WORK TO DO> Pick out each row below that includes the word "header" and copy those rows in full.

-- Begin INPUT MATERIAL --

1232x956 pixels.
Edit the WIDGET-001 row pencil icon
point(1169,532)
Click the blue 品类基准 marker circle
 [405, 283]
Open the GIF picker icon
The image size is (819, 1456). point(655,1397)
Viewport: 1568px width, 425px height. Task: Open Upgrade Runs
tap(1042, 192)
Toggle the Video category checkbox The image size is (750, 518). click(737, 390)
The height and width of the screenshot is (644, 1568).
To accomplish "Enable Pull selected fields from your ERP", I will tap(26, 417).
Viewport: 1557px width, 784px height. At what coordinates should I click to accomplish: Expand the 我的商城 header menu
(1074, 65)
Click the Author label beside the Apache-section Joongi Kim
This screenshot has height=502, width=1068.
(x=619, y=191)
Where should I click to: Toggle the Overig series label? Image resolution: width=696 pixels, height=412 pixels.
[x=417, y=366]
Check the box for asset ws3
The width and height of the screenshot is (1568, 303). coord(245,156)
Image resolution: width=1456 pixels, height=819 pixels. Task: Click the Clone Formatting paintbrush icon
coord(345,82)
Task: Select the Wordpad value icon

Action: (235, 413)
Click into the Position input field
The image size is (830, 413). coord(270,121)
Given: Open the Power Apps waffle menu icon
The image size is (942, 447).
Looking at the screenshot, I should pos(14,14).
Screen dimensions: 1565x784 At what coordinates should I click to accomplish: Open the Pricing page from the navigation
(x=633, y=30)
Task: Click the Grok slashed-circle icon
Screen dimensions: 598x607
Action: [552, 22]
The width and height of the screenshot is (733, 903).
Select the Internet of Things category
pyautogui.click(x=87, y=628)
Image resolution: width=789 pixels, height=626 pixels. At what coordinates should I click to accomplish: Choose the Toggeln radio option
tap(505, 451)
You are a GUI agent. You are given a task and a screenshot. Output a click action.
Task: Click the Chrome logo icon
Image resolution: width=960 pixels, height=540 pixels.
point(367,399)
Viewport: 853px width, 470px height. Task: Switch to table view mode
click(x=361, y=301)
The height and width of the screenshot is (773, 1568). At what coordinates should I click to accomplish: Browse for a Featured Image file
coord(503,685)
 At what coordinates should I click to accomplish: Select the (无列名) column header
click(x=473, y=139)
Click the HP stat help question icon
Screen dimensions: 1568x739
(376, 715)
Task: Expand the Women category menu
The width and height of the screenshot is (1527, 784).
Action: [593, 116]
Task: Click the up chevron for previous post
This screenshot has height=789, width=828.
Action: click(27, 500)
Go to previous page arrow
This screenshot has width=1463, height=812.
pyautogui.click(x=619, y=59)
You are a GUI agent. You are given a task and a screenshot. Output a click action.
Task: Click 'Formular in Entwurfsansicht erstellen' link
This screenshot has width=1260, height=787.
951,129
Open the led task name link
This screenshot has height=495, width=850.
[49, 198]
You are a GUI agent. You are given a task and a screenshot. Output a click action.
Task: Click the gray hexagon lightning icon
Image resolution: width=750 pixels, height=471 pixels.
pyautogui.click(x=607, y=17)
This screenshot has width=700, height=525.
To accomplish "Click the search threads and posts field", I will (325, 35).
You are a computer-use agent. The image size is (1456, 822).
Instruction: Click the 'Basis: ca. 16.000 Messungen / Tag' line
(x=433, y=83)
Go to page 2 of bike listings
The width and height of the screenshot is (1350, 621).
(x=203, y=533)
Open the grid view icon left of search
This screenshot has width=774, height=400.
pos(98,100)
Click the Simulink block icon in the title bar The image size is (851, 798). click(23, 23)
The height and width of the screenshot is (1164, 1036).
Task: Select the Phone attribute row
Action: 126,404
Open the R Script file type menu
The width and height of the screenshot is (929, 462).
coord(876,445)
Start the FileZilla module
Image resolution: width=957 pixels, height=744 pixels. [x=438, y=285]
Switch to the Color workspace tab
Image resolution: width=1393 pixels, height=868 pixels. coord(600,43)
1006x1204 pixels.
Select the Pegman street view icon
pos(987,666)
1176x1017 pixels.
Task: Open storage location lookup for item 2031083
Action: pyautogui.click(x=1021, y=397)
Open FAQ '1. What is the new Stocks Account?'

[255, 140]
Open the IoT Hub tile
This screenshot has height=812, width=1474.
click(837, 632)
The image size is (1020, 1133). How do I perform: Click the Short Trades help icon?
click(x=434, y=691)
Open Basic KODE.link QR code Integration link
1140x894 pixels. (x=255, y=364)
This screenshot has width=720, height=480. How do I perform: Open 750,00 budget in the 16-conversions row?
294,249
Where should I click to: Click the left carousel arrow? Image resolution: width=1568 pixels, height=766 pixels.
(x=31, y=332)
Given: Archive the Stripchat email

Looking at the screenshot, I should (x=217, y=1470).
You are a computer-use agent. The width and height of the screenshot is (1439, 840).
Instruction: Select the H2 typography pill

-- End INPUT MATERIAL --

CORRECT ANSWER>
Viewport: 1557px width, 784px height. At what coordinates should I click to accomplish: Expand the 我的商城 header menu
 At what coordinates should I click to accomplish: Select the (无列名) column header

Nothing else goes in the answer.